El proyecto detalla que, a diferencia de la flota congeladora, el modelo fresquero requiere vinculación inmediata con la industria en tierra. Por cada puesto de trabajo directo a bordo de un buque fresquero se generan entre cuatro y cinco empleos indirectos en tareas de estiba, fileteado, transporte, mantenimiento y servicios asociados.
Situación de quebranto
La iniciativa advierte que el sector atraviesa una situación de quebranto.
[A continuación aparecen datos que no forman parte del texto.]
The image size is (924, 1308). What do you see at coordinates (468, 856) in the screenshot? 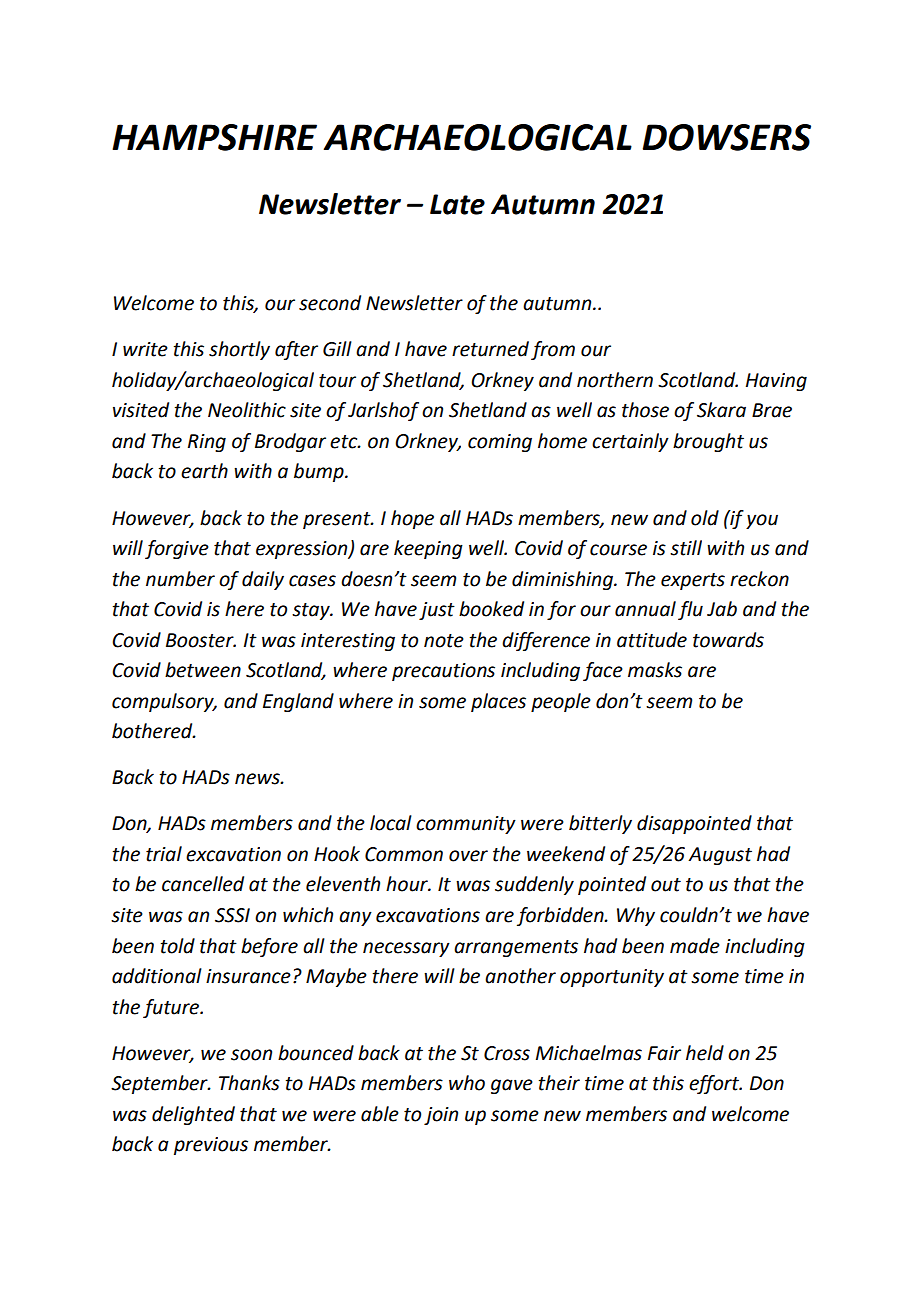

En 2018, un buque fresquero promedio registraba rentabilidades cercanas al 20%; actualmente los márgenes operativos son negativos y oscilan entre el 21% y el 30%. Entre los factores señalados se encuentran el aumento del combustible (incrementos cercanos al 86%), el crecimiento de los costos laborales sobre la facturación (del 32% al 54%), el incremento de los costos de descarga y una estructura burocrática que obliga a realizar más de 143 trámites por cada marea.
También se señala una caída del valor agregado de las exportaciones pesqueras argentinas: mientras años atrás el procesamiento nacional representaba cerca del 50% del valor exportado, actualmente esa cifra se redujo a aproximadamente el 15%.
“Mientras los principales países pesqueros del mundo fortalecen la industrialización y el agregado de valor, en Argentina estamos empujando al sector hacia un esquema que genera menos empleo y menos desarrollo para nuestras comunidades costeras”, afirmó Abad.
Medidas propuestas
El proyecto contempla la eliminación transitoria de los derechos de exportación, la exención del IVA sobre el gasoil utilizado por la flota fresquera, la reducción del Derecho Único de Extracción (DUE), la suspensión de nuevos tributos específicos y la creación de incentivos fiscales y crediticios para promover inversiones, innovación tecnológica y renovación de flota.
Abad indicó que la pesca constituye el quinto complejo exportador de la Argentina, con ventas al exterior cercanas a los 2.000 millones de dólares anuales, y que genera alrededor de 46.000 empleos directos y más de 100.000 indirectos en todo el país. “La pesca fresquera no pide privilegios. Pide condiciones para seguir produciendo, exportando y generando trabajo argentino”, concluyó.